Revenons à nos jeunes solitaires, à ces scènes d’un intérêt sans égal où les élans de l’âme humaine se montrent dans un naturel empreint de tant de grandeur.

Augustin, au début des deux livres de l’Ordre, regarde comme une chose bien difficile de discerner et de faire apercevoir l’ordre immuable dans le gouvernement de l’univers. Quand même, dit-il, quelqu’un étendrait jusque-là son intelligence, il lui serait impossible de rencontrer un disciple qui, par l’innocence de ses mœurs et la pureté de ses lumières, méritât d’entendre des vérités si diverses et si profondes. — Le jeune maître se sert d’une comparaison ingénieuse pour répondre à ceux qui jugent de l’harmonie de l’univers par des côtés et des détails.
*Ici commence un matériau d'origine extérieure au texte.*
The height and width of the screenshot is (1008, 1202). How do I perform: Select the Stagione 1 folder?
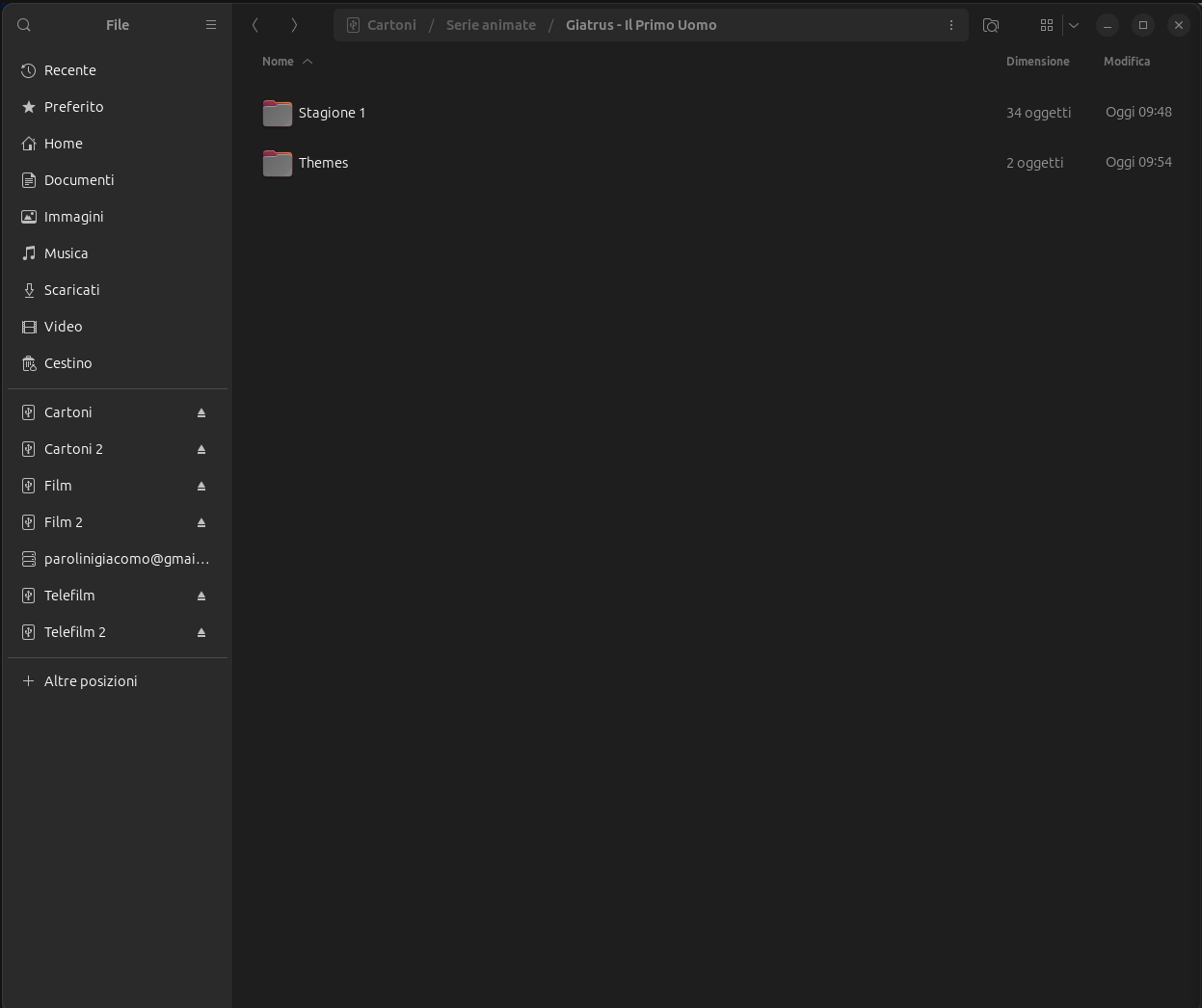pyautogui.click(x=332, y=113)
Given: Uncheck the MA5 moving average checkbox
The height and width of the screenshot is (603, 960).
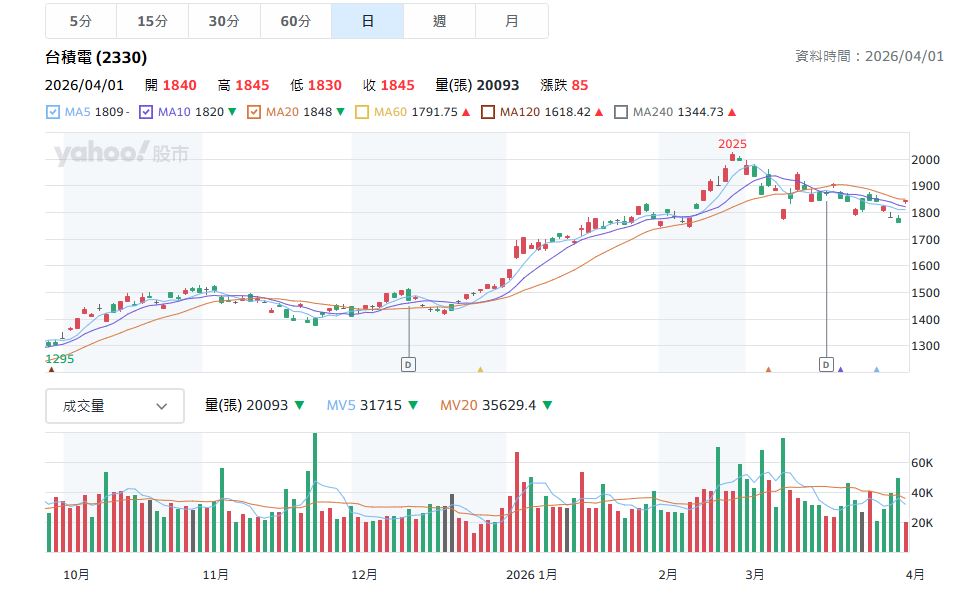Looking at the screenshot, I should click(54, 112).
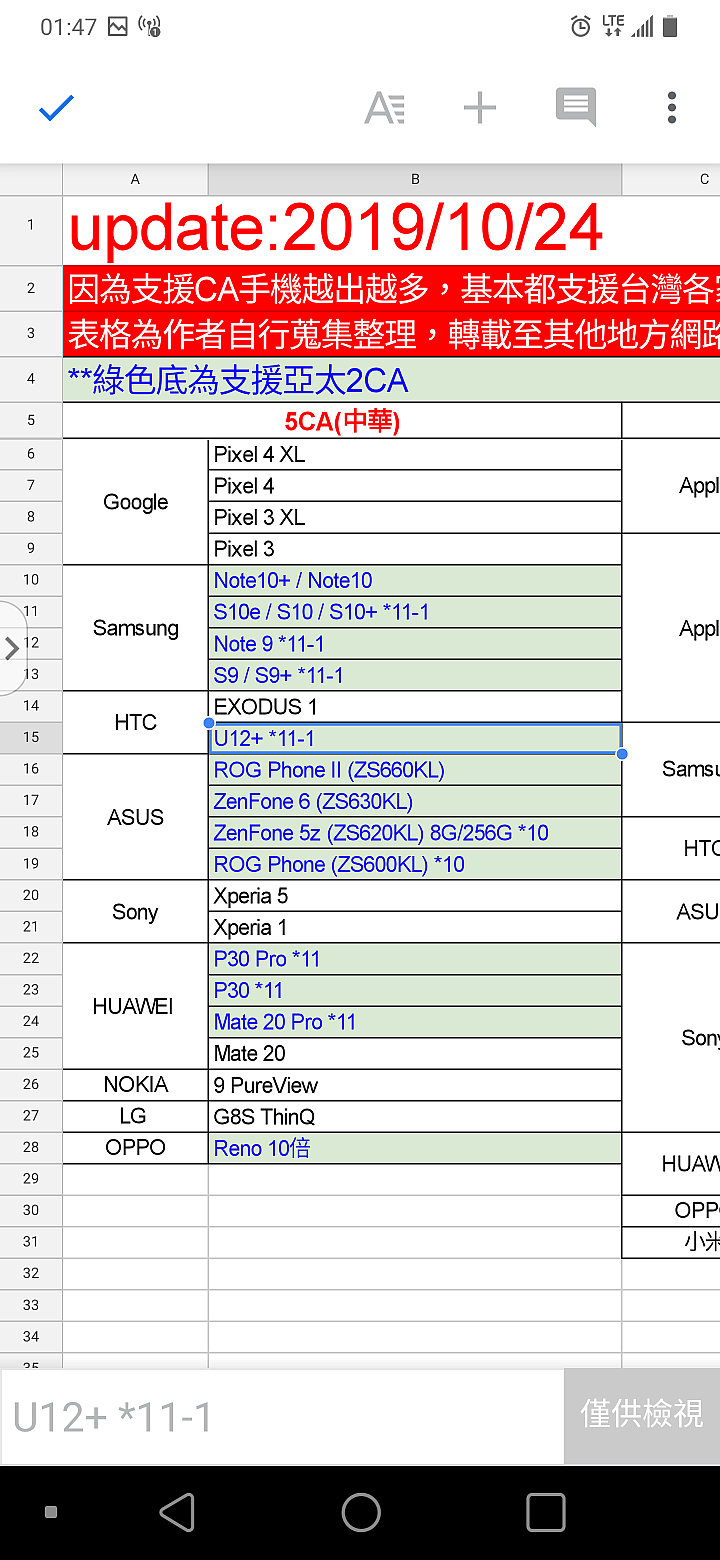Expand the left side panel arrow
This screenshot has width=720, height=1560.
(12, 648)
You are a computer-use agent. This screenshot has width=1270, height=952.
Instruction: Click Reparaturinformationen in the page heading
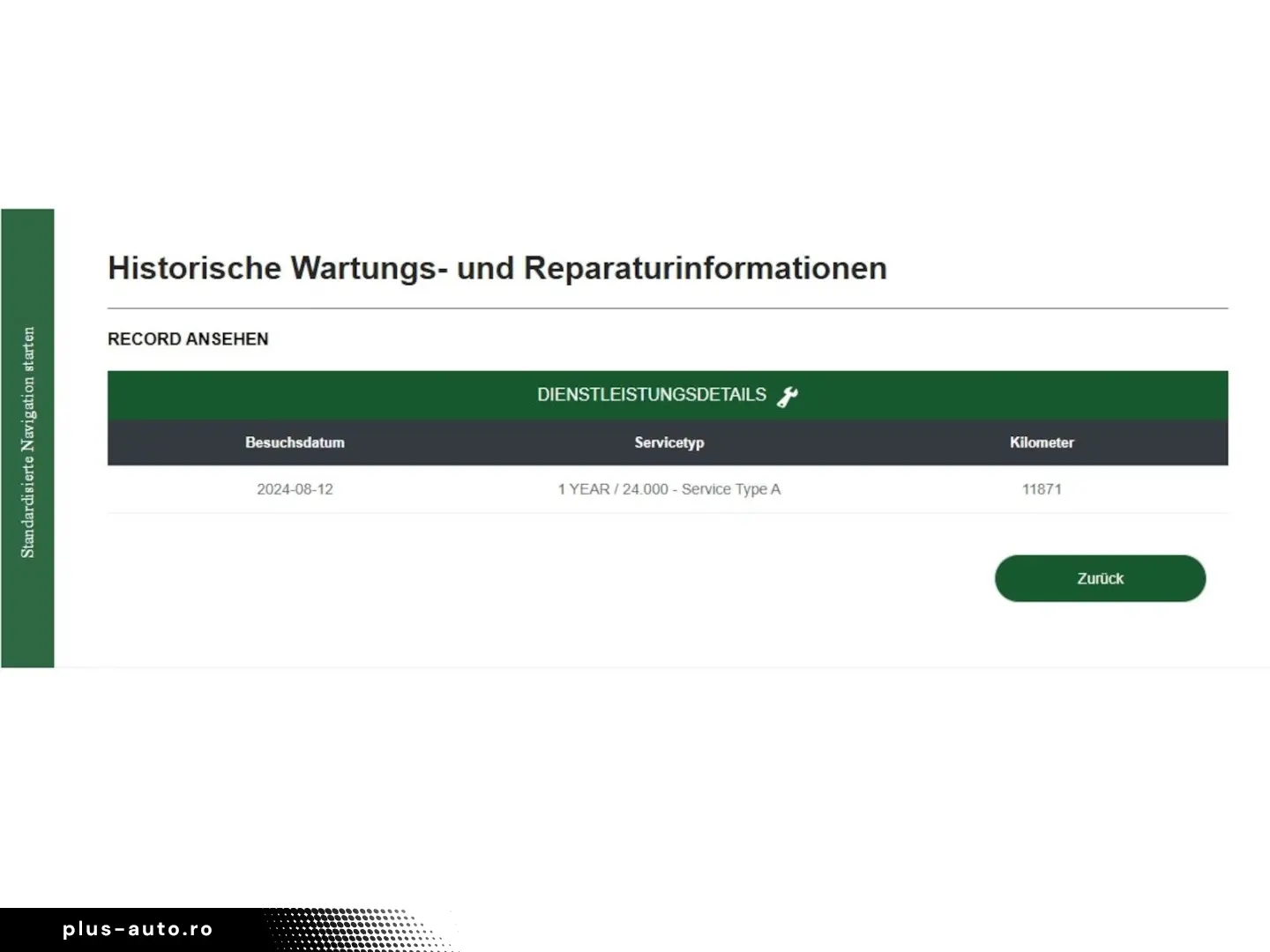[705, 268]
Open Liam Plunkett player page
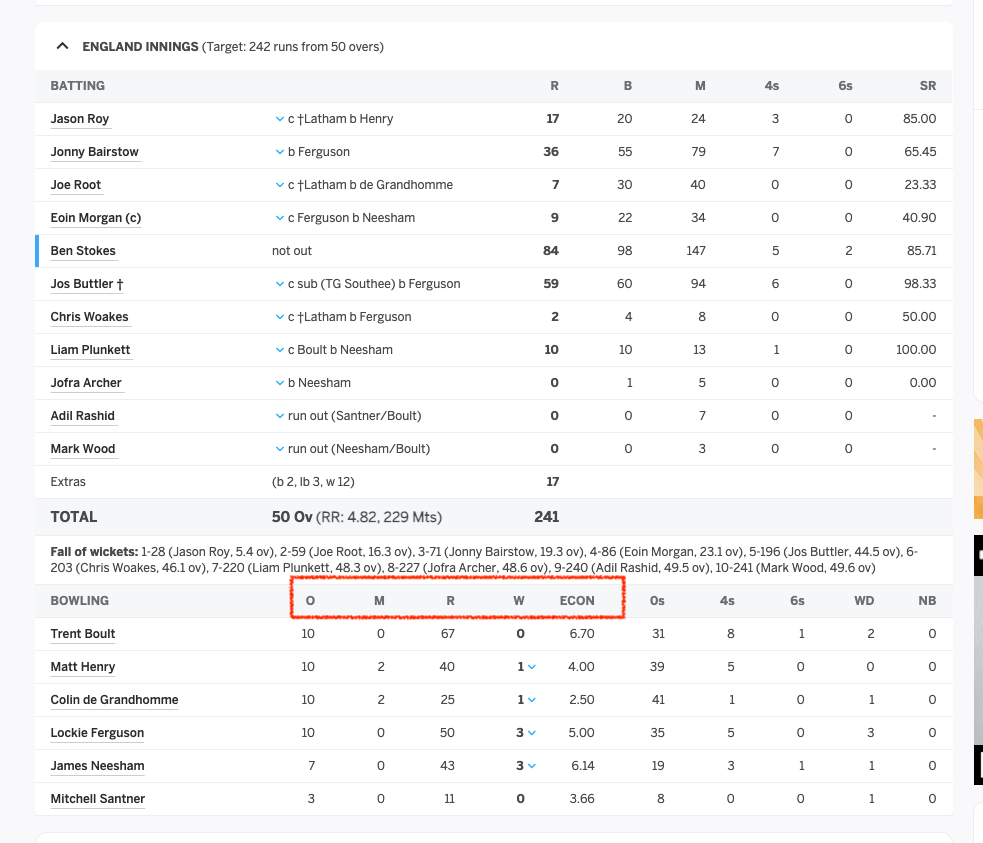The width and height of the screenshot is (983, 843). pyautogui.click(x=90, y=350)
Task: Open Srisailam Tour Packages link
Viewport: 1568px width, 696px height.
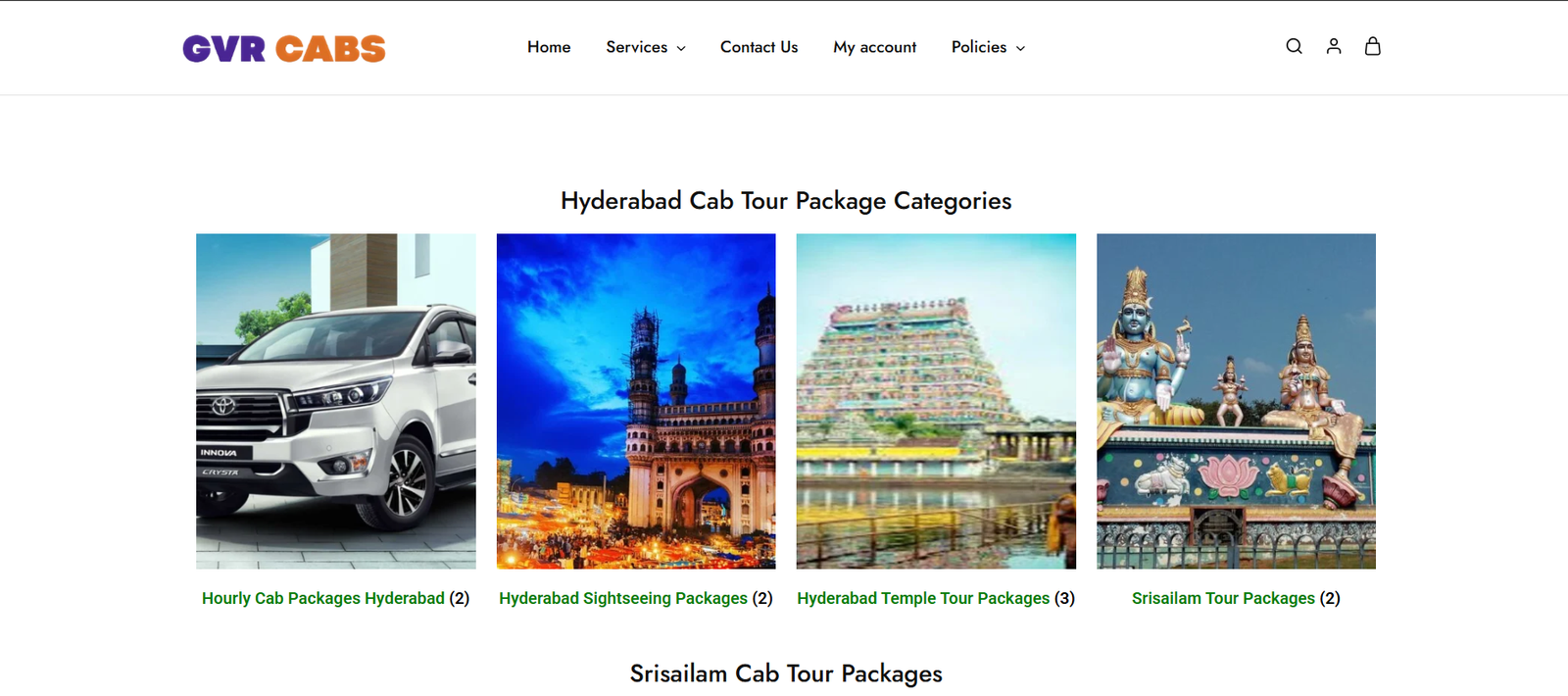Action: tap(1223, 598)
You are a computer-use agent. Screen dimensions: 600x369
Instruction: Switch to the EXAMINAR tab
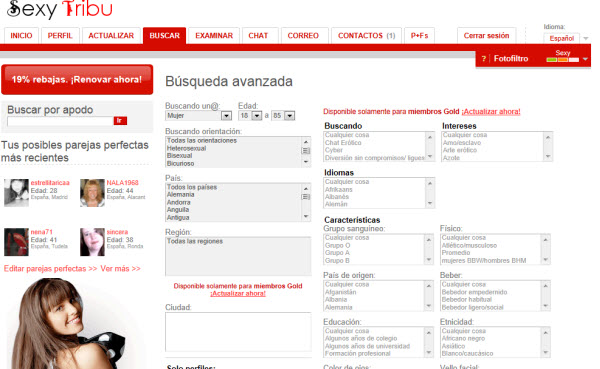214,36
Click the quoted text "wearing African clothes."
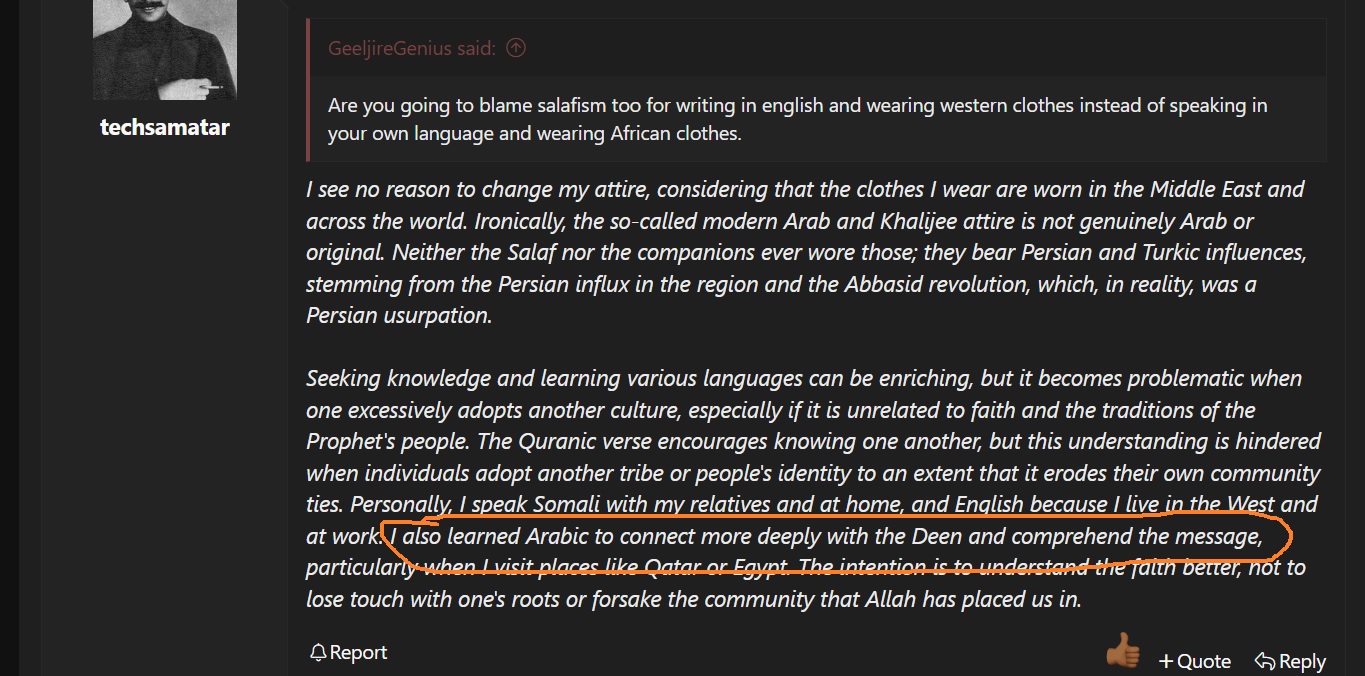Image resolution: width=1365 pixels, height=676 pixels. [x=625, y=133]
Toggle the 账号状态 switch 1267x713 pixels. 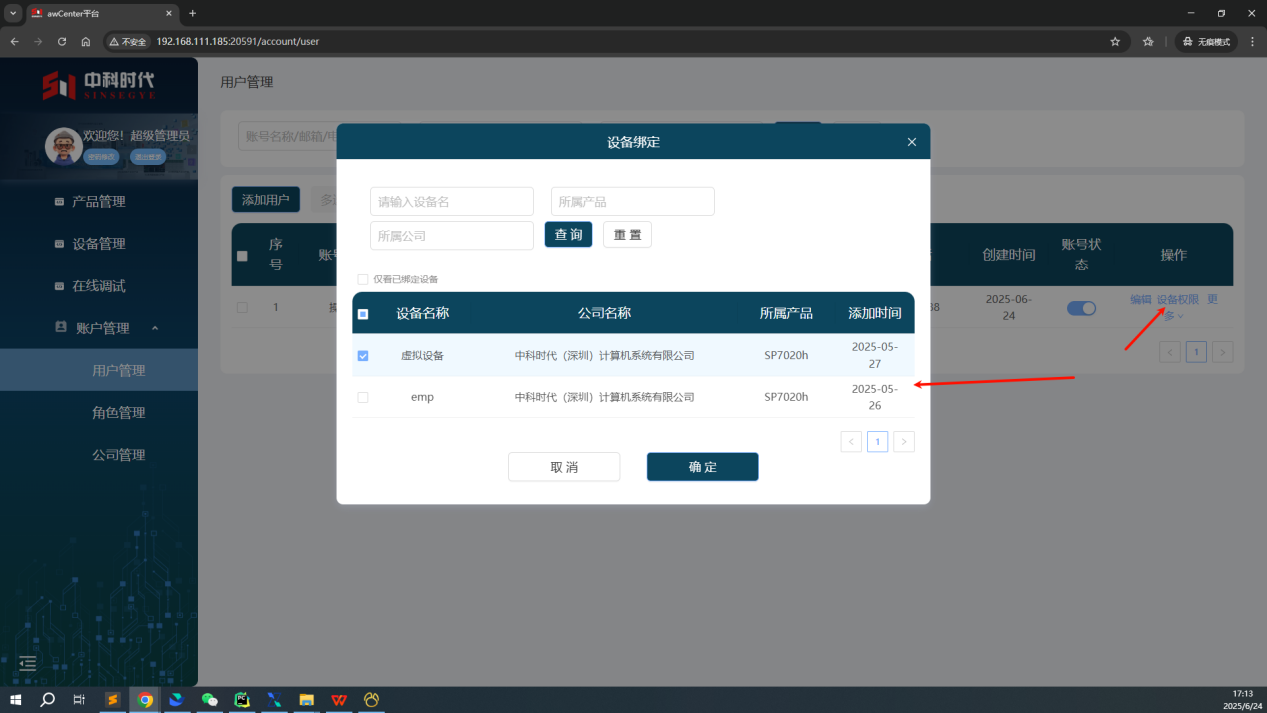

Un homme dont la vue serait très-basse, et qui, en présence d’un parquet de marqueterie, ne pourrait saisir du regard qu’un seul point, blâmerait volontiers l’ordonnance et la composition de l’œuvre ; la variété lui paraîtrait de la confusion, parce que l’ensemble qui fait la beauté du travail lui échapperait. Il en est de même des faibles mortels que les bornes de leur intelligence condamnent à ne pas embrasser tout le vaste ensemble des choses ; un objet vient-il à les blesser, ils en concluent la difformité de l’univers. Nous ne tomberions pas dans ces erreurs si nous nous connaissions un peu plus nous-mêmes. La beauté de l’univers, c’est l’unité d’où il tire son nom. Cette beauté sera toujours mal comprise par une âme trop répandue dans la multiplicité des objets. L’âme souffre de la pauvreté en raison même de ses désirs. Comme dans un cercle, si grand qu’il puisse être, dit Augustin, toutes les lignes aboutissent à un seul point que les géomètres appellent le centre, et comme, malgré la possibilité des divisions infinies de toute la circonférence, ce point du’ milieu est le seul avec lequel on mesure également toutes les lignes, le seul qui les domine par un certain droit d’égalité et dont elles ne peuvent s’éloigner sans tout perdre ; ainsi l’âme se voit frappée d’une véritable indigence quand elle s’égare dans l’immensité des objets ; sa nature la presse à chercher partout l’unité, et la multiplicité la lui dérobe. — Le génie exact et ferme d’Augustin se plaît dans ces sortes de comparaisons pour donner aux vérités qu’il. exprime l’inflexibilité d’une démonstration géométrique.

Voici maintenant comment naquirent les deux livres de l’Ordre.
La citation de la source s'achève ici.